YOUR OBJECTIVE – Copy out each line from the material where the word "Screen" is found.

RECORDS TO USE –
____________

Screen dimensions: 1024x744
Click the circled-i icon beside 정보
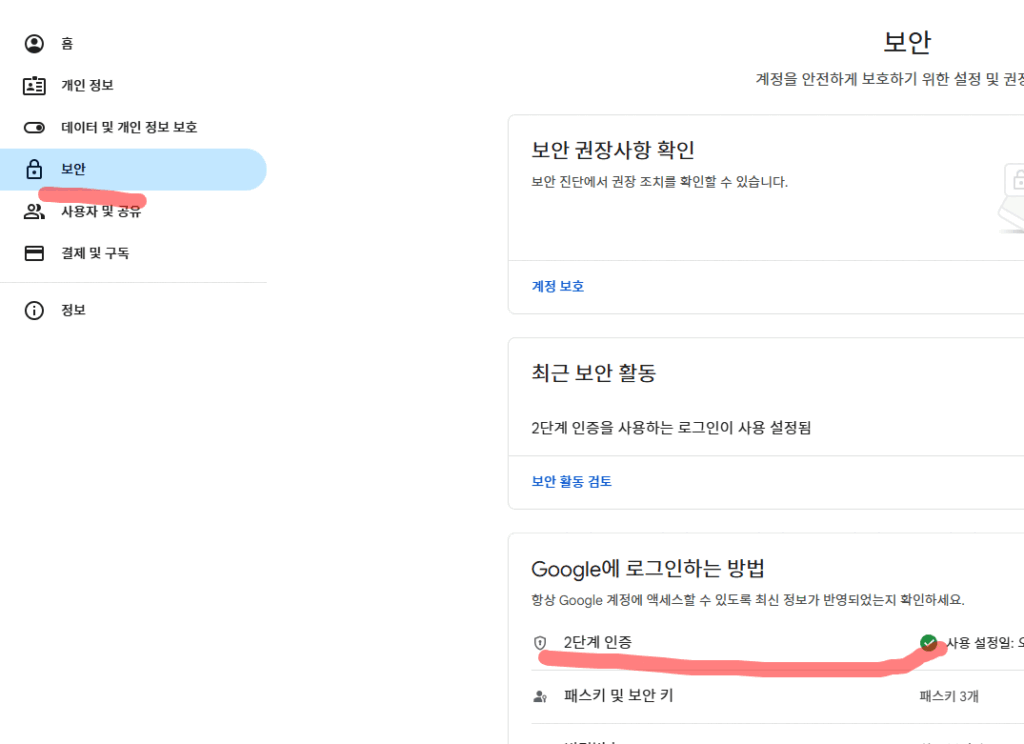pyautogui.click(x=35, y=311)
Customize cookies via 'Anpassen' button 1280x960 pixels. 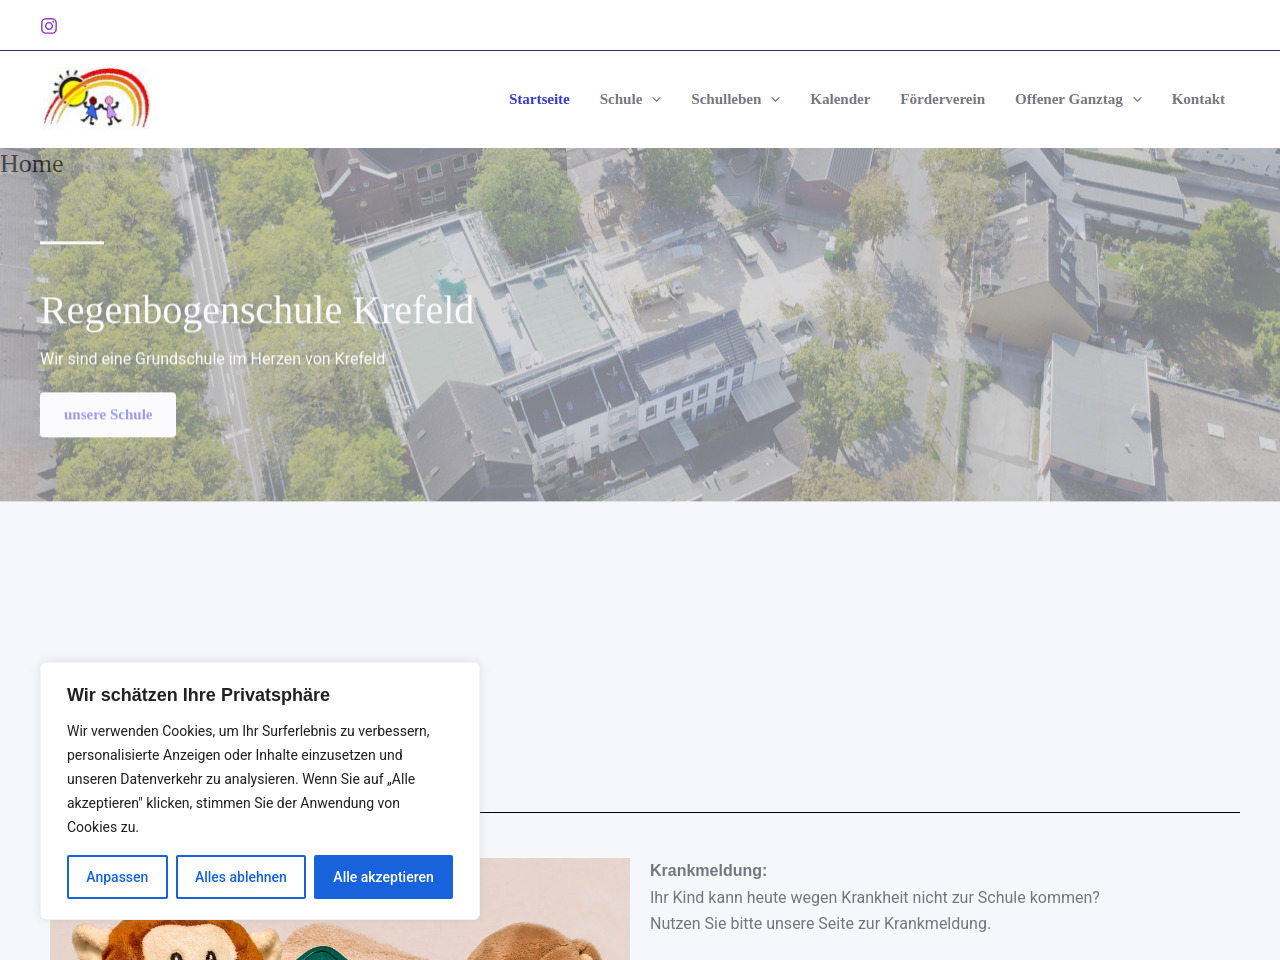point(117,877)
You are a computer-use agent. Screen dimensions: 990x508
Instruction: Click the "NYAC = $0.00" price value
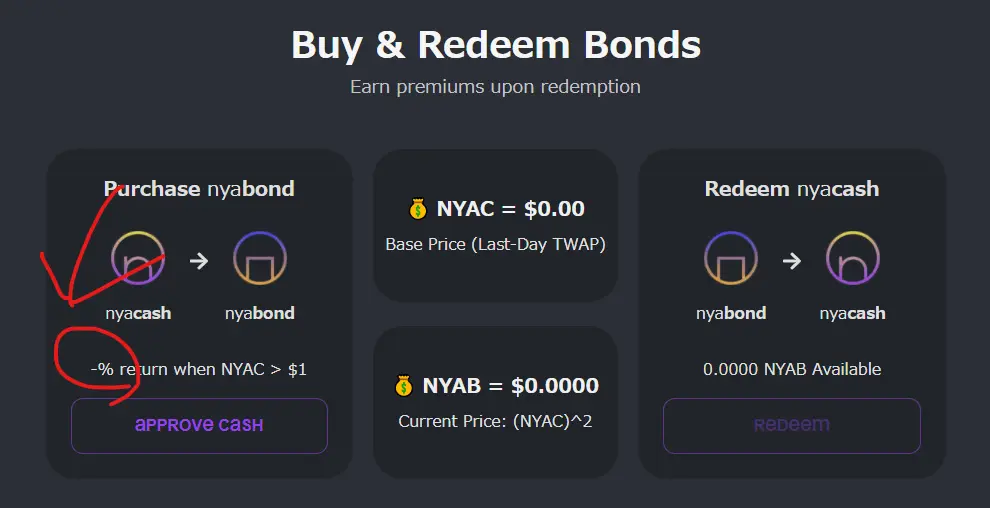click(510, 210)
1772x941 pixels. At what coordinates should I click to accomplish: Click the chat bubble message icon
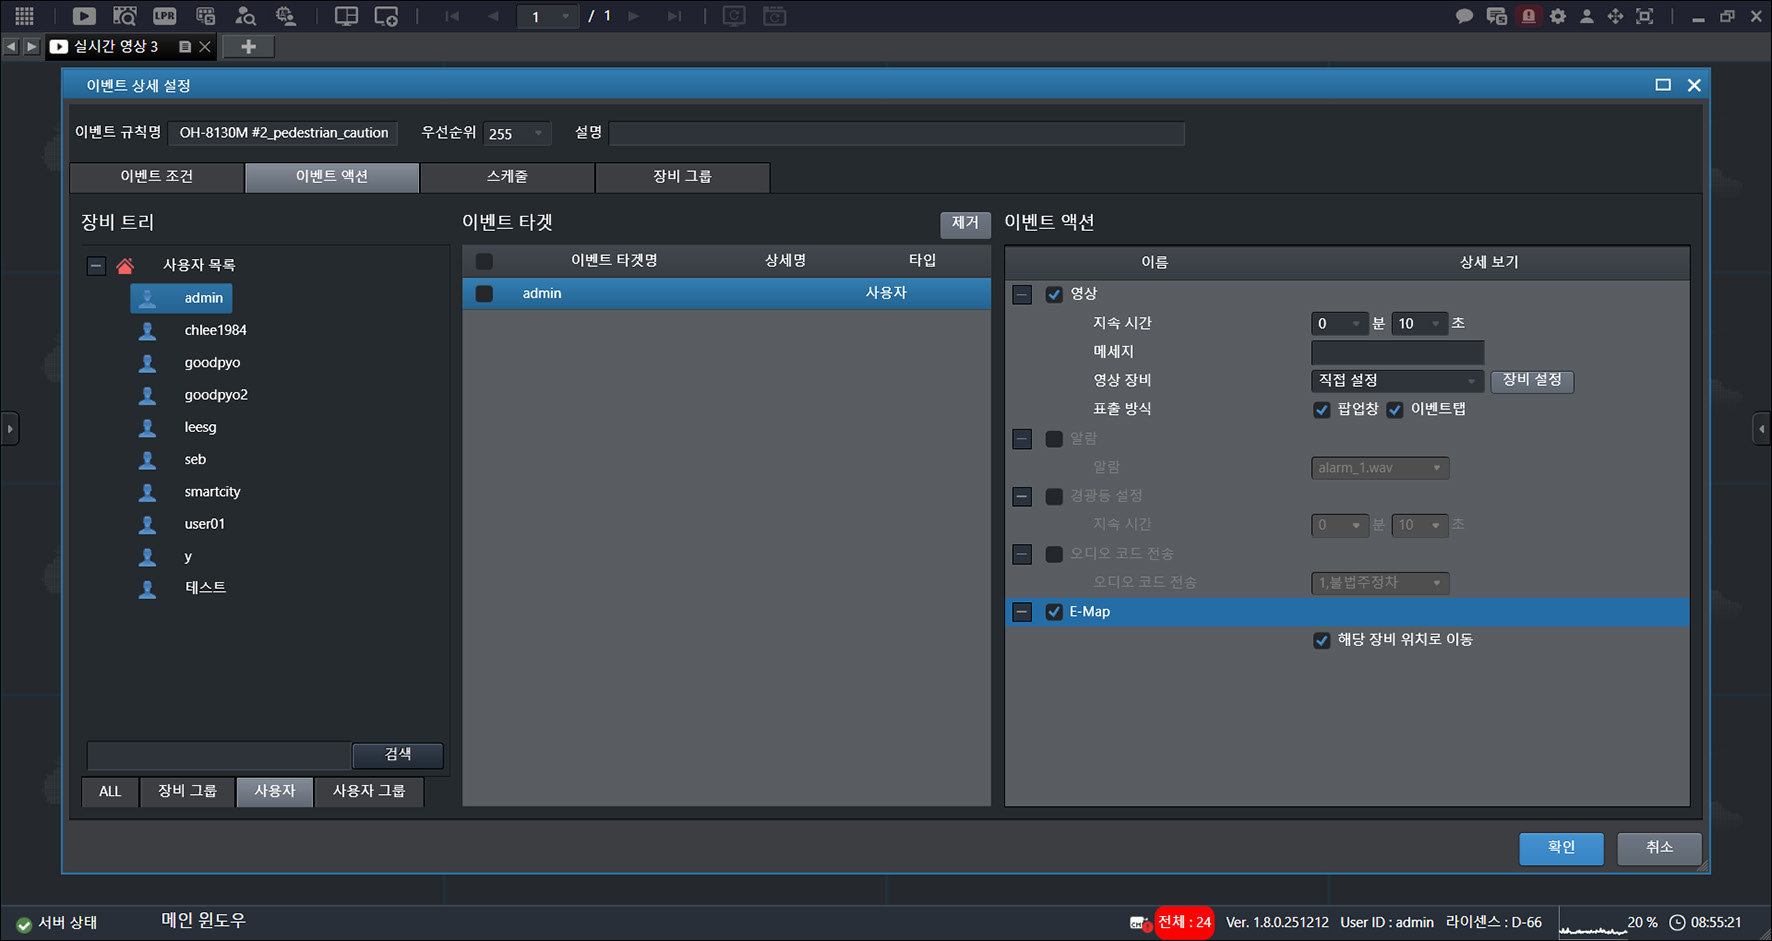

____________

SOLUTION BELOW –
Screen dimensions: 1024x744
You are a computer-use agent. Screen dimensions: 990x508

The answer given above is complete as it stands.